Some answers do not meet the desired quality standards. Frequently these quality problems are caused by a lack of citations and/or sources/references. Ideally these answers then get a "Citation needed" label attached to them that should encourage the poster to improve the answer. This is currently phrased in this form:

Some of the information contained in this post requires additional references. Please edit to add citations to reliable sources that support the assertions made here. Unsourced material may be disputed or deleted.

It seems that the language used is perhaps not clear enough, too easy to misunderstand or just triggering *bad – but bad learned – behaviour.
Some seem to stop reading the notice at arbitrary points, thinking that one or two links thrown in should rectify the situation almost unconditionally.
"Bad learned behaviour" would be for example a student that practices cargo-cult academic writing that consists of writing something and then slapping on a couple of citations to make it look like serious work, when in reality the citations may have not the explanatory power desired, are barely related to what they should reference or even plainly contradict what they should prove.

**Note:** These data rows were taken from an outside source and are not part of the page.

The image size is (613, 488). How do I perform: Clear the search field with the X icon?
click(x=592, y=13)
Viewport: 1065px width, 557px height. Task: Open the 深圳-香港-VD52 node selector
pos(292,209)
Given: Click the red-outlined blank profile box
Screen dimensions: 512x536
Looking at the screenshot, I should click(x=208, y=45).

To improve some aspects of this situation I think we might need to change this post notice.

I do not know how many characters are allowed in such a notice. But I think a simplification and extension might work here, and if space allows we should not shy away from a certain redundancy.

@sempaiscuba suggested to rephrase the notice to

"Unsourced material, or assertions supported by only unreliable or dubious sources, may be disputed or deleted".

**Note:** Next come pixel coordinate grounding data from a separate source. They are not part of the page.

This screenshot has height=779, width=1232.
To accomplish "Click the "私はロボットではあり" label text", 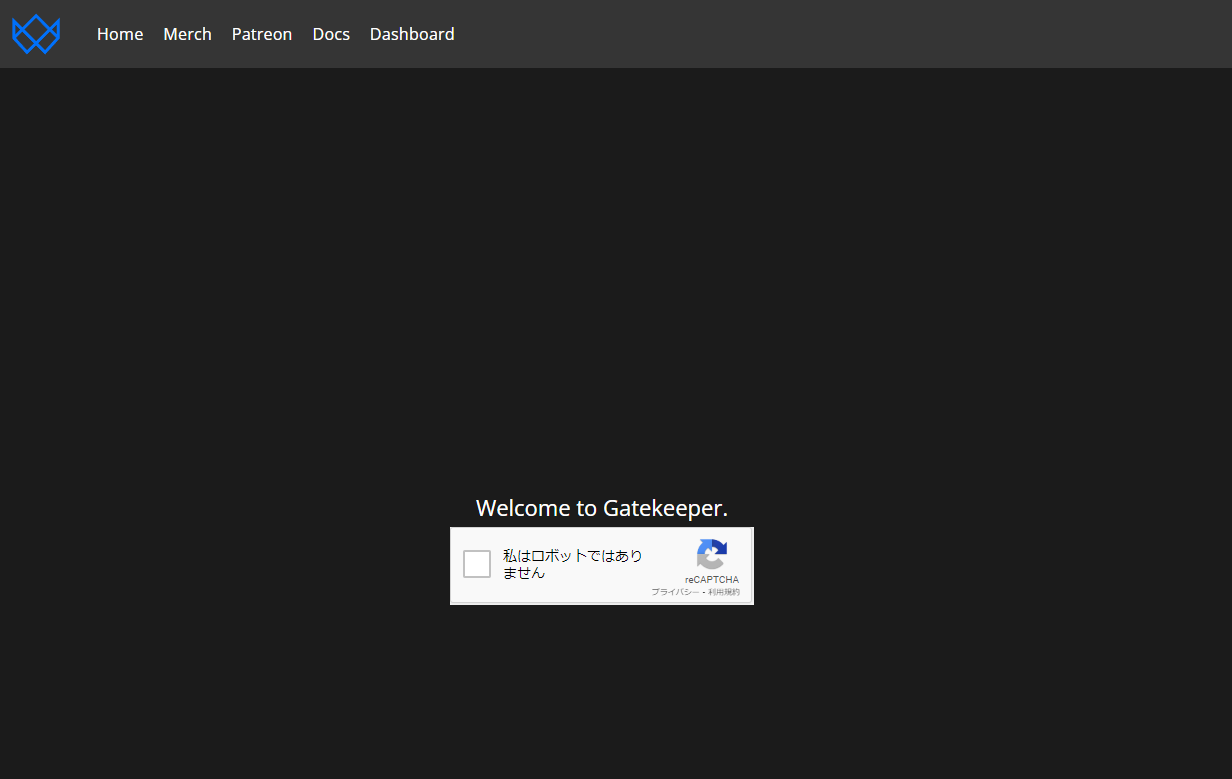I will 572,556.
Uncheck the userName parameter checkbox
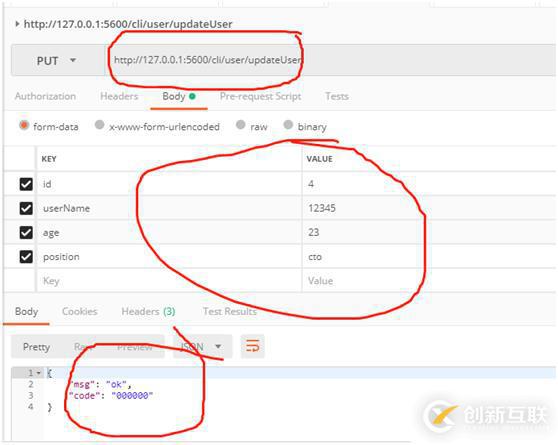The image size is (558, 445). point(26,208)
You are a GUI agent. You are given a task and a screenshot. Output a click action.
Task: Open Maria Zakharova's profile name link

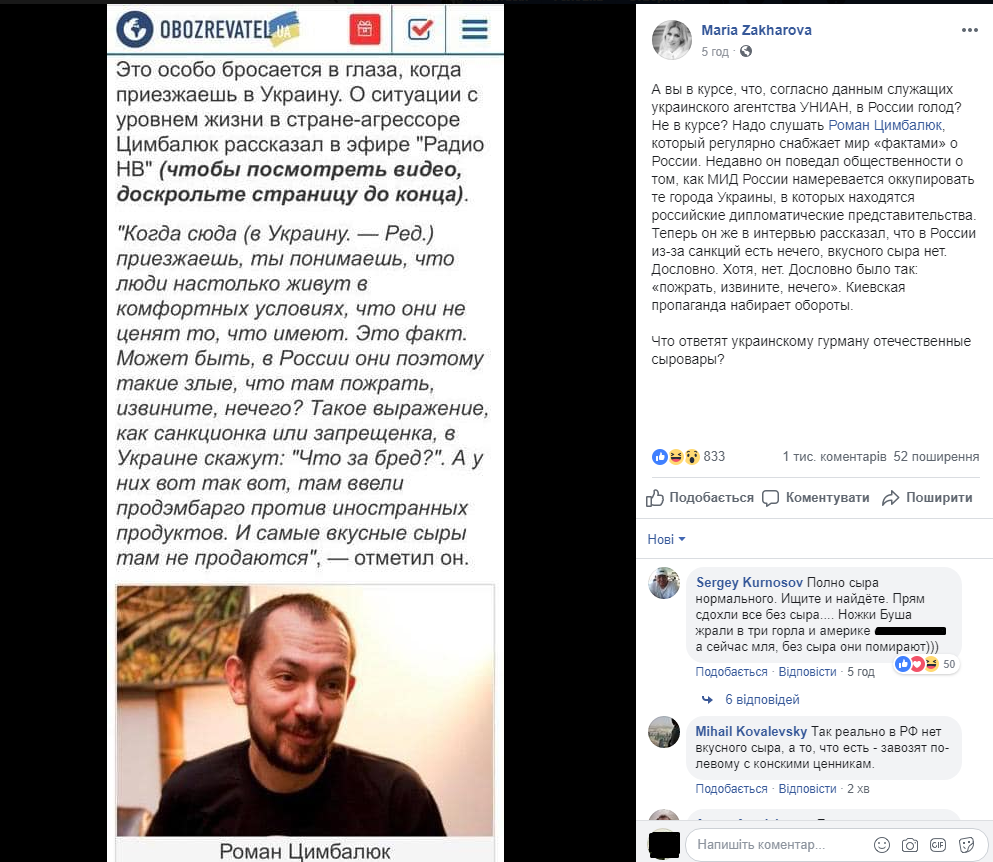pyautogui.click(x=756, y=30)
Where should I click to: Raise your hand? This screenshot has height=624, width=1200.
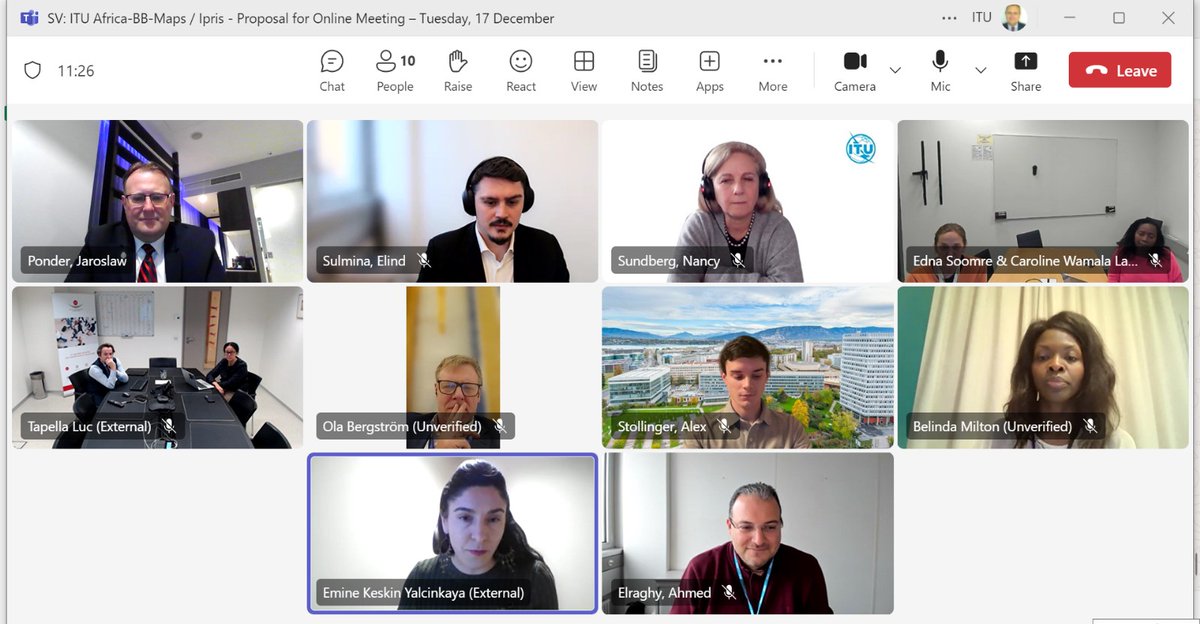pos(457,70)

Using that alone would not constitute an improvement in my eyes. It does however focus slightly different and thereby emphasises the principle of abstaining from cargo-cult-citations.

Without knowing the character and format limits I am unsure to suggest a rewording myself here. That's why this meta post asks for further input.

In any case: To avoid too much discussion generated just by this "post notice", or even a rephrased notice, and to work around any character limit, I strongly suggest to include a link in the notice to another meta-post – that is still to be created – that gives a bit more explanation on the reasons why the notice appears and that would suggest possible solutions to get it removed.


Note that on meta-meta a very high rep user at least partially interprets the badge as:

They are, at least in a sense, a public badge of shame - so think good and hard about whether or not public shaming is really what you want to be going for.

As any user "suffering" from this badge might share this view to a certain degree, we should strive to avoid giving that impression as far as possible.

Already in its current form I tend to read the purpose of the badge differently: namely that it means primarily: "disagreement is widespread and more work needed". If we can add a link to the notice, at that link destination something along those lines should be explained.

1 Answer 1

-5

The notice is meaningless and lacks all credibility without first establishing a procedure to review the efficacy of such a notice defacing an answer in the first instance.

Also, if the notice is based on opinion, no user or moderator involved in the placement of a defacing notice on an answer should be involved in the review process for removal of the defacing notice.

One option would be to select 9 random users, rotated randomly, to review whether citations are edited into the answer. While bearing in mind that citations edited into the answer does not reflect the same interpretation of the citation by the user and the moderator or group of users who placed the notice on the answer to begin with.

Don't put the cart before the horse. Develop the impartial review process before implementing this idea. Else you have zero credibility as to the notice itself and any review process for the notice - which currently does not exist outside of pure opinion.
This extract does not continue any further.